Thursday, September 29 @ lunchtime in Room 128–Ecole hôtelière de Lausanne (Switzerland)
The oldest hotel school in the world, the Ecole Hoteliere de Lausanne is internationally acclaimed for its innovative approach to a rapidly expanding and evolving industry. The Swiss school prides itself on its unique educational philosophy which combines the “science” of business with the “art” of management. Internships are an essential part of the program.
Thursday, September 29 @ lunchtime in Room 127—University of British Columbia
Ranked among the top research universities in Canada and with the second largest library system in the country, the University of British Columbia now has two very different campuses. The Vancouver campus, with 40,000 students, has an international, research-intensive focus, offering exchanges with 150 universities in 40 different countries. The Gateway Programs for first-year students offer opportunities for more intimate learning environments. The Okanagan campus, located in Kelowna, has 5,400 students and is designed primarily for undergraduates. It emphasizes interdisciplinary and experiential learning. Both campuses offer easy access to breath-taking natural beauty.
Thursday, September 29 @ 3:30 p.m. in Room 128—Ulster University School of Pharmacy
The pharmaceutical biosciences program at Ulster University is designed to provide students with both the theory and practical experience they need to move forward into a successful career in research or industry. With small class sizes, students are able to work closely with their professors and also share some teaching modules with those in other health-related fields.

● **SUPPLIED DATA**
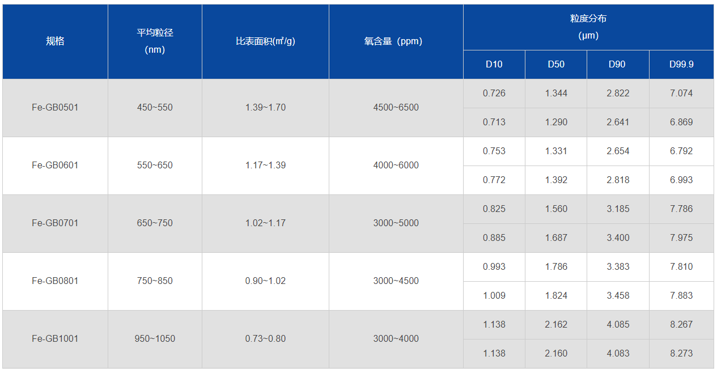Select the 950~1050 particle size cell

click(x=155, y=339)
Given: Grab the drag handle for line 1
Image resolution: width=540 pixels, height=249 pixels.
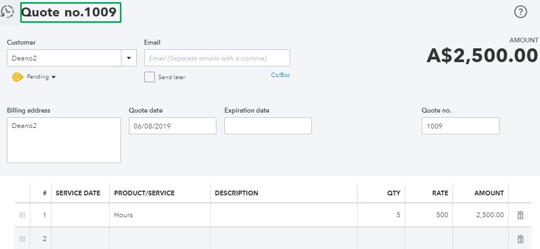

● **EXERCISE 1**
How many students attend the Okanagan campus, according to the school visits listing?
● **EXERCISE 2**
List every institution that holds a session in the school visits listing.
● **EXERCISE 3**
Please carry on writing the school visits listing from where it stops.
The material is separate from the school visits listing.

● **TASK OUTPUT 1**
5,400 students.

● **TASK OUTPUT 2**
Ecole hôtelière de Lausanne, University of British Columbia, Ulster University School of Pharmacy

● **TASK OUTPUT 3**
A member of the Russell Group of leading research institutions, the University of Exeter has particular strength in English literature, drama, law, history, archaeology, sports science, and psychology. Students who wish to pursue a broader degree can study a mix of humanities, social sciences, languages, and science in the innovative liberal arts program. The attractive campus in the southwest of England boasts a lively social scene.
The University of Nottingham’s three campuses “integrate beautiful parkland with impressive traditional and contemporary architecture.” It has a highly ranked medical school and its teaching ratings are particularly strong in classics, economics, politics, psychology and engineering. London is a short train ride away.
Friday, September 30 @ lunchtime in Room 127—Boston University
A large private university in the Back Bay area, Boston University is well known for its programs in fine arts, pre-med, communications, management, and engineering. It boasts a highly reputable seven-year liberal arts/medical education program. In many respects, the campus is similar to that of the University of Toronto: extensive, urban, with diverse academic opportunities and access to great research facilities. Its newest residence has been identified as the “most luxurious” on any U.S. campus!
Friday, September 30 @ lunchtime in Room 128—Cardiff University
The only Welsh university belonging to the Russell Group of research-intensive institutions, Cardiff University has particularly strong programs in journalism, English, city and regional planning, physical geography, media and cultural studies, and business. The modular courses system adds to flexibility of choice as does the common year shared by many full-time degrees.
Friday, September 30 @ 3:30 p.m. in Room 128—University of Birmingham
The oldest of the “redbrick” universities, Birmingham has a parkland campus set in a major urban centre, with excellent student facilities. The curriculum is designed to encourage cross-disciplinary learning and programs in music, physics, computer science, engineering, psychology, and law are particularly well ranked.